Consegna A> Stabilisci se le affermazioni seguenti concordano con il brano del Vangelo: (i) Gesù invita i discepoli a vendere ciò che hanno e a darlo in elemosina; (ii) Pietro chiede se la parabola è rivolta ai discepoli o anche a tutti; (iii) il servo trovato al suo lavoro sarà messo a capo della metà dei beni del padrone. Per ciascuna rispondi sì o no e cita alla lettera le parole del brano che lo dimostrano.
Consegna B> Nel brano del Vangelo, da dove torna il padrone che i servi aspettano?
Consegna C> Riporta il brano del Vangelo senza alcuna modifica, da "Vendete ciò che" fino a "arriva e bussa." compreso.

Estratto della pagina>
******
XIX Domenica del Tempo Ordinario

Dal Vangelo di Gesù Cristo secondo Luca 12,32-48.

In quel tempo, Gesù disse ai suoi discepoli: « Non temere, piccolo gregge, perché al Padre vostro è piaciuto di darvi il suo regno.
Vendete ciò che avete e datelo in elemosina; fatevi borse che non invecchiano, un tesoro inesauribile nei cieli, dove i ladri non arrivano e la tignola non consuma.
Perché dove è il vostro tesoro, là sarà anche il vostro cuore.
Siate pronti, con la cintura ai fianchi e le lucerne accese;
siate simili a coloro che aspettano il padrone quando torna dalle nozze, per aprirgli subito, appena arriva e bussa.
Beati quei servi che il padrone al suo ritorno troverà ancora svegli; in verità vi dico, si cingerà le sue vesti, li farà mettere a tavola e passerà a servirli.
E se, giungendo nel mezzo della notte o prima dell’alba, li troverà così, beati loro!».
Sappiate bene questo: se il padrone di casa sapesse a che ora viene il ladro, non si lascerebbe scassinare la casa.
Anche voi tenetevi pronti, perché il Figlio dell’uomo verrà nell’ora che non pensate».
Allora Pietro disse: «Signore, questa parabola la dici per noi o anche per tutti?».
Il Signore rispose: «Qual è dunque l’amministratore fedele e saggio, che il Signore porrà a capo della sua servitù, per distribuire a tempo debito la razione di cibo?
Beato quel servo che il padrone, arrivando, troverà al suo lavoro.
In verità vi dico, lo metterà a capo di tutti i suoi averi.
Ma se quel servo dicesse in cuor suo: Il padrone tarda a venire, e cominciasse a percuotere i servi e le serve, a mangiare, a bere e a ubriacarsi,
il padrone di quel servo arriverà nel giorno in cui meno se l’aspetta e in un’ora che non sa, e lo punirà con rigore assegnandogli il posto fra gli infedeli.
******
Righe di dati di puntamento
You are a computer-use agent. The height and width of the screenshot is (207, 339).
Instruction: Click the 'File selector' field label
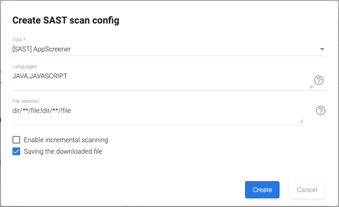click(25, 101)
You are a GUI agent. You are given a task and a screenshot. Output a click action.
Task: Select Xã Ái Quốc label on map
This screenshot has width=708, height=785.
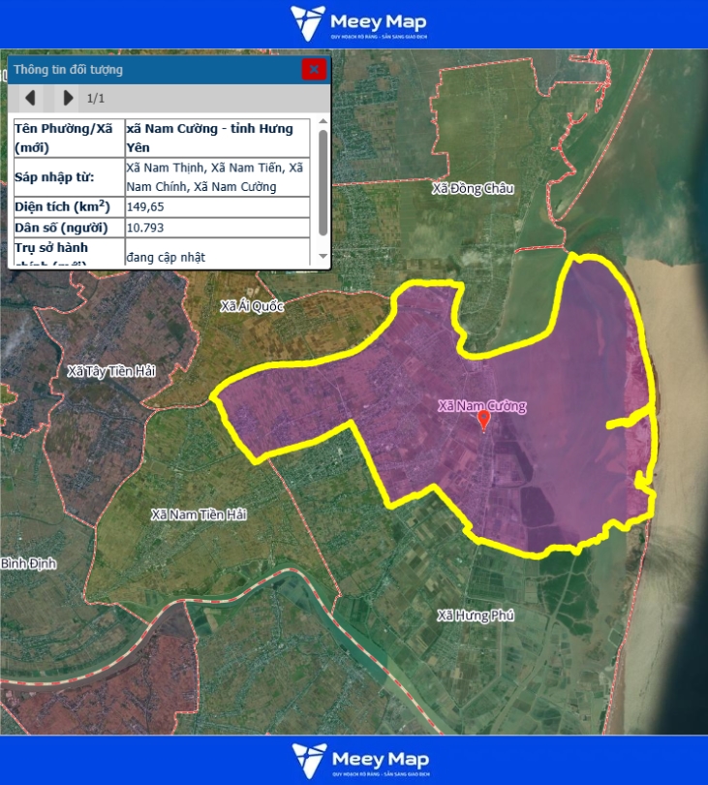pos(252,306)
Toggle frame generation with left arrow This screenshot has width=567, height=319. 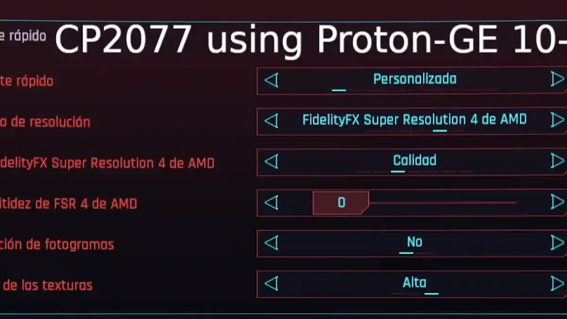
******
Risposta A>
(i) Sì: "Vendete ciò che avete e datelo in elemosina".
(ii) Sì: "questa parabola la dici per noi o anche per tutti?"
(iii) No: "lo metterà a capo di tutti i suoi averi".

Risposta B> Il padrone torna dalle nozze.

Risposta C>
Vendete ciò che avete e datelo in elemosina; fatevi borse che non invecchiano, un tesoro inesauribile nei cieli, dove i ladri non arrivano e la tignola non consuma.
Perché dove è il vostro tesoro, là sarà anche il vostro cuore.
Siate pronti, con la cintura ai fianchi e le lucerne accese;
siate simili a coloro che aspettano il padrone quando torna dalle nozze, per aprirgli subito, appena arriva e bussa.